Siyaset ve politika üzerine metinde "Sinan ÇİFTYÜREK" ile başlayıp "öyle de kalacak." ile biten bölümü, "yönetme sanatıdır" yerine "idare etme sanatıdır" koyarak yeniden yazın.

Seçilmiş Metin =>
====================
Sinan ÇİFTYÜREK
I - Öncelikle siyaset ve politikaya ilişkin kimi vurgular
*Arapçadan gelen siyaset; parti, devlet gibi kurumlarda, genel olarak yönetme sanatıdır. Ya da siyaset, amaca ulaşmanın yol yöntemler bütünüdür. Dolayısıyla siyasetin yasama, yürütme, yargı gibi erk’leri vardır.” Bu nedenle devlet nasıl ki “toplumun özetiyse” siyaset de öyle. Şunu da ekleyelim siyaset- devlet birlikte var olageldiği günden beri aynı zamanda ekonominin de “yoğun ifadesidir, devlet var olduğu sürece öyle de kalacak.
*Eski Yunan, Fransızca, İtalyanca gibi birden fazla kökene dayandırılan Politika ise, “amaca ulaşmak için üretilen düşünsel yol ve yöntemlerdir.
Politika en genel anlamıyla, devletin etkinliklerini amaç, yöntem ve içerik olarak düzenleme ve gerçekleştirme esaslarının bütünü, siyaset, siyasa. 2- Davranış biçimi, düşünce yapısı. 3-Bir hedefe varmak için karşısındakilerin duygularını okşama, zayıf noktalarından veya aralarındaki uyuşmalıklardan yararlanma vb. yollarla işini yürütme” olarak tarif edilir. Örnek, eski Yunanca da ‘poli’(çok) ile ‘tika’ (yüz anlamında) yani çok yüzlülük, yalancılık manasında da kullanılmıştır.(Sözlükten)
Görüldüğü gibi siyaset daha çok devlet, parti gibi kurumların yönetilmesiyken, politika ise kurumların izlediği yol yöntemlerin bütünüdür. Tam da bu nedenle siyaset ile politikayı çoğu kez özdeş mana da kullanılır, kullanırız. Fransızca politique “siyaset sözcüğünden alıntılandığı gibi.
*Siyasete “bilgelerin sanatı”da denir. Kiminin elinde gerçekten bilge sanatı olduğu gibi, kimilerin elinde ise devlet ve parti de dava arkadaşları dahil herkese karşı yapılan hile, fitne-fesat hatta fiziki yok etmenin aracı da olabilir. Tabir uygunsa siyaset, (devlet, parti) sahibine göre kişneyen at misalidir. Kiminin elinde toplumu değiştirme sanatı, kiminin elinde ise muhafazakârlığın, faşizmin ve hatta dehşet verici soykırımların keskin kılıcı olabilir.
====================
Çalışma Malzemesi =>

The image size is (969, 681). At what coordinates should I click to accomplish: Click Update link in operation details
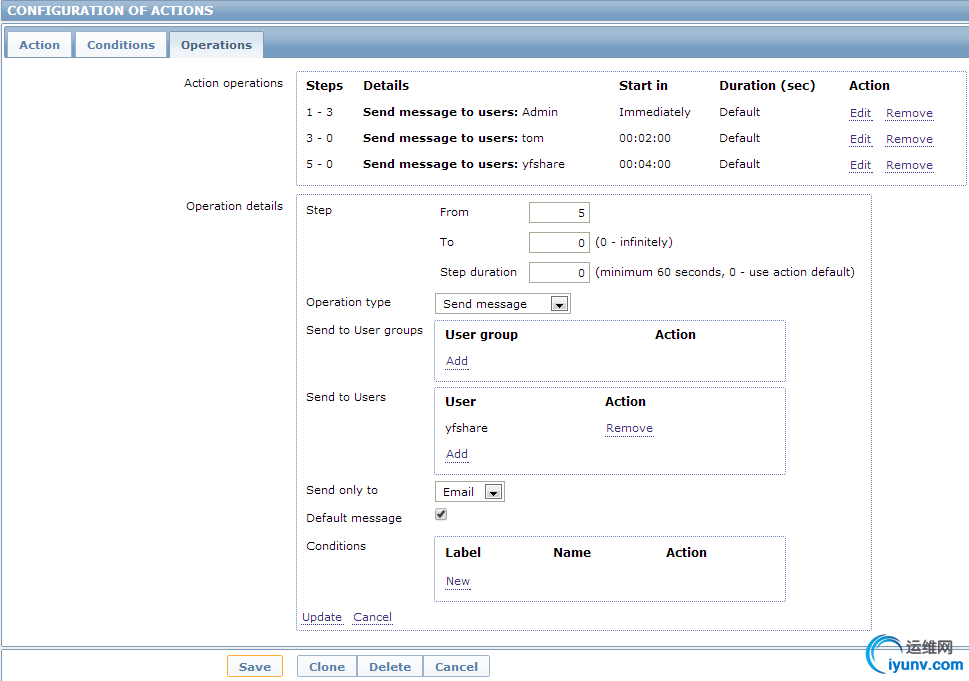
====================
Alıştırma Yanıtı =>
Sinan ÇİFTYÜREK
I - Öncelikle siyaset ve politikaya ilişkin kimi vurgular
*Arapçadan gelen siyaset; parti, devlet gibi kurumlarda, genel olarak idare etme sanatıdır. Ya da siyaset, amaca ulaşmanın yol yöntemler bütünüdür. Dolayısıyla siyasetin yasama, yürütme, yargı gibi erk’leri vardır.” Bu nedenle devlet nasıl ki “toplumun özetiyse” siyaset de öyle. Şunu da ekleyelim siyaset- devlet birlikte var olageldiği günden beri aynı zamanda ekonominin de “yoğun ifadesidir, devlet var olduğu sürece öyle de kalacak.